**WORK INSTRUCTION:** Wherever the line with "Instruction: Click the Back arrow in toolbar" sits in the listing below, transcribe from it up to and including the line with "Task: Click the affiliation icon for aoyagi", exactly, and leave the remaining lines out.

__________

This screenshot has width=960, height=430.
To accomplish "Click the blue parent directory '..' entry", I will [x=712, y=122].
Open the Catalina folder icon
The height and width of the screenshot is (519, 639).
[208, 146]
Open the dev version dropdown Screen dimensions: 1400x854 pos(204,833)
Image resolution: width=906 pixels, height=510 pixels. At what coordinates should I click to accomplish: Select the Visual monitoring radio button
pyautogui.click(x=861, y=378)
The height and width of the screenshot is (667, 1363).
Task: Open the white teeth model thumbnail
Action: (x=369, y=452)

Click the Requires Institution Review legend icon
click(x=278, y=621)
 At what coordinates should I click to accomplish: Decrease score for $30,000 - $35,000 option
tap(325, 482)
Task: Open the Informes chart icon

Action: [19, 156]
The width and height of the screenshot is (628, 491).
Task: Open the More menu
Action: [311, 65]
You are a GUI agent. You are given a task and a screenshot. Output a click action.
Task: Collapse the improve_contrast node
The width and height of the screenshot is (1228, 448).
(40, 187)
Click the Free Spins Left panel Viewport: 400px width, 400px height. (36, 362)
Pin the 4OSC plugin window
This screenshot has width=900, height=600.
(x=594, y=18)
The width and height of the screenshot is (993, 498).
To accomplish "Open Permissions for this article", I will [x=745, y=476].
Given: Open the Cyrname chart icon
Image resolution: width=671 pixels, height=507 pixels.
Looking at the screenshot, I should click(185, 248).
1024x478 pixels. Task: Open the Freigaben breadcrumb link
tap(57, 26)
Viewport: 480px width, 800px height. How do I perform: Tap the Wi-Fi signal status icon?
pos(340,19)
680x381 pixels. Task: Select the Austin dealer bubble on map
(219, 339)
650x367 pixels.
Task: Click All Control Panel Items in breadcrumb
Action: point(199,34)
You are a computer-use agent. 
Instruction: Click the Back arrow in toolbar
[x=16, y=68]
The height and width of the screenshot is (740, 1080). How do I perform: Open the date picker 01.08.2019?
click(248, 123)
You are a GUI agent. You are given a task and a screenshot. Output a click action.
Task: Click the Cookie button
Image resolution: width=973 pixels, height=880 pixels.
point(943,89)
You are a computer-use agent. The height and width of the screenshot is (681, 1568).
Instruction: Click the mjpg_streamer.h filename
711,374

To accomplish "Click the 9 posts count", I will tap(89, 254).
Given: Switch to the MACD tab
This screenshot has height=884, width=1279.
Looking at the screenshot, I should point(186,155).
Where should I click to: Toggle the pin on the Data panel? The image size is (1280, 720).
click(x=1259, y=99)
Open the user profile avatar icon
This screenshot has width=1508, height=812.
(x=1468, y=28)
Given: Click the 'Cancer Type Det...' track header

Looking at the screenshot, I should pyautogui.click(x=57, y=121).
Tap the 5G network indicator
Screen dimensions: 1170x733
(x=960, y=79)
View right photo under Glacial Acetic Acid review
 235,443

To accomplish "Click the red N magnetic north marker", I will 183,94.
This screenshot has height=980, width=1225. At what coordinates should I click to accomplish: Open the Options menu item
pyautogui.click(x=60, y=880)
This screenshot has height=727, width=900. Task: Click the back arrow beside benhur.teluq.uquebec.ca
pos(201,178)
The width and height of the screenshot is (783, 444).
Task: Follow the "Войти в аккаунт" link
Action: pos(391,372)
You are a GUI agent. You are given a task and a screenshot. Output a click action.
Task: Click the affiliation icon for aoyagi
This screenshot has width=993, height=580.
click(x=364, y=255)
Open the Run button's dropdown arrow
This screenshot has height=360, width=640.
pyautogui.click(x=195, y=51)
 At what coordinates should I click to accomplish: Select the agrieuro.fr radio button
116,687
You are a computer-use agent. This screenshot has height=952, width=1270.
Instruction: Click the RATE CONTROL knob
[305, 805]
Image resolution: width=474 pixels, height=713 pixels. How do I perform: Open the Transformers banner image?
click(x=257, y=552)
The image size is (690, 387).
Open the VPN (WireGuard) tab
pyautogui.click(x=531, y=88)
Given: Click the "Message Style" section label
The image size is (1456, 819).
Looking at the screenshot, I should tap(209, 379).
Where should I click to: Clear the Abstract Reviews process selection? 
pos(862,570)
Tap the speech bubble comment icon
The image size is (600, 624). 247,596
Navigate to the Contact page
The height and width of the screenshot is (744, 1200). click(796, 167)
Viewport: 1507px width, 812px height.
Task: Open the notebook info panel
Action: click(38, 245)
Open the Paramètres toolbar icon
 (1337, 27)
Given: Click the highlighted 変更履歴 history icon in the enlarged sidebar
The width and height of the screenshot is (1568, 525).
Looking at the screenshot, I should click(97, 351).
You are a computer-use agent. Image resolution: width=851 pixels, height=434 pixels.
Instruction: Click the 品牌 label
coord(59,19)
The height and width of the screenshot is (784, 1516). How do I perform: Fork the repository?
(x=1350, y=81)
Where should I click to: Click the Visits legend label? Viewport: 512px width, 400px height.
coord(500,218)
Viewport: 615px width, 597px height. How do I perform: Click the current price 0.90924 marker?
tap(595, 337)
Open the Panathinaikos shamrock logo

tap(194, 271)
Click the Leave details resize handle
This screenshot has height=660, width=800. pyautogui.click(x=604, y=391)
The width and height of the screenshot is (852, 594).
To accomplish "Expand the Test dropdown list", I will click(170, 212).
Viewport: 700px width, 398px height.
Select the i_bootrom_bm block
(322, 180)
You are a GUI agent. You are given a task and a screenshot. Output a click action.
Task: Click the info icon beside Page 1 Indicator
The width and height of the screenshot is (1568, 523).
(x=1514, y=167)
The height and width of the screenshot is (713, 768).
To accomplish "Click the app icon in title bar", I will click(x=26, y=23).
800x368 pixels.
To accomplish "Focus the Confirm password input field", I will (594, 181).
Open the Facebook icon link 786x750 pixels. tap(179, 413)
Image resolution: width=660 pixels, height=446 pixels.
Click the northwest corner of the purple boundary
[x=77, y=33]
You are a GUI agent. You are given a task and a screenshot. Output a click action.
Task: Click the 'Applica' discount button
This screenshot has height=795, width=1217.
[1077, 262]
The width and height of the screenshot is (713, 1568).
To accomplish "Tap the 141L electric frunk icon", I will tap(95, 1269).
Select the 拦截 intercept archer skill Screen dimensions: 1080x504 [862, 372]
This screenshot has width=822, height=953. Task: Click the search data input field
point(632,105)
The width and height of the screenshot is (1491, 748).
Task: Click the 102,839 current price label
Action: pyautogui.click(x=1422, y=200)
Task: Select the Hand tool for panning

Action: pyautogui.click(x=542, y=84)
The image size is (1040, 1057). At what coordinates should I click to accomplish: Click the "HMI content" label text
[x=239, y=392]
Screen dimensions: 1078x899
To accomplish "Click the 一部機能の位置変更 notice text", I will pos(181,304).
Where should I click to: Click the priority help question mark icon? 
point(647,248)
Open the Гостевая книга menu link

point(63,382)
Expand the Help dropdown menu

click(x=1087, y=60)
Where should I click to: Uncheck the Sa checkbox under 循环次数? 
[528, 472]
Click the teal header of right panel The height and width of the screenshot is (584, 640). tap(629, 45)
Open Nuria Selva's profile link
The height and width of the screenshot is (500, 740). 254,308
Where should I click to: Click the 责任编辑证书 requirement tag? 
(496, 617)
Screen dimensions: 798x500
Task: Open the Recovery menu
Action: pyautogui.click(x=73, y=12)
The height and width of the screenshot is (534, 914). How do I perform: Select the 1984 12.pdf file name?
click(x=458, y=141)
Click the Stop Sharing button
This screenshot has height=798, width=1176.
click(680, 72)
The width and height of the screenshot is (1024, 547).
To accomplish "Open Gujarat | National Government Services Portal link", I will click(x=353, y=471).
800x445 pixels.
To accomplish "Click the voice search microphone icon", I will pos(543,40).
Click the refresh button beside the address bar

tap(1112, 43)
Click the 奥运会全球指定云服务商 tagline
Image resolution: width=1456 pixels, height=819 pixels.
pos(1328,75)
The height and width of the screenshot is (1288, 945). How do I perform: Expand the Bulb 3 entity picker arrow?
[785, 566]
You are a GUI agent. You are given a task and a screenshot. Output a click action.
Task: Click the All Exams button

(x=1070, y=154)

__________

**OUTPUT OF THE TASK:**
Instruction: Click the Back arrow in toolbar
[x=16, y=68]
The height and width of the screenshot is (740, 1080). How do I perform: Open the date picker 01.08.2019?
click(248, 123)
You are a GUI agent. You are given a task and a screenshot. Output a click action.
Task: Click the Cookie button
Image resolution: width=973 pixels, height=880 pixels.
point(943,89)
You are a computer-use agent. The height and width of the screenshot is (681, 1568).
Instruction: Click the mjpg_streamer.h filename
711,374

To accomplish "Click the 9 posts count", I will tap(89, 254).
Given: Switch to the MACD tab
This screenshot has height=884, width=1279.
Looking at the screenshot, I should point(186,155).
Where should I click to: Toggle the pin on the Data panel? The image size is (1280, 720).
click(x=1259, y=99)
Open the user profile avatar icon
This screenshot has width=1508, height=812.
(x=1468, y=28)
Given: Click the 'Cancer Type Det...' track header

Looking at the screenshot, I should pyautogui.click(x=57, y=121).
Tap the 5G network indicator
Screen dimensions: 1170x733
(x=960, y=79)
View right photo under Glacial Acetic Acid review
 235,443

To accomplish "Click the red N magnetic north marker", I will 183,94.
This screenshot has height=980, width=1225. At what coordinates should I click to accomplish: Open the Options menu item
pyautogui.click(x=60, y=880)
This screenshot has height=727, width=900. Task: Click the back arrow beside benhur.teluq.uquebec.ca
pos(201,178)
The width and height of the screenshot is (783, 444).
Task: Follow the "Войти в аккаунт" link
Action: pos(391,372)
You are a GUI agent. You are given a task and a screenshot. Output a click action.
Task: Click the affiliation icon for aoyagi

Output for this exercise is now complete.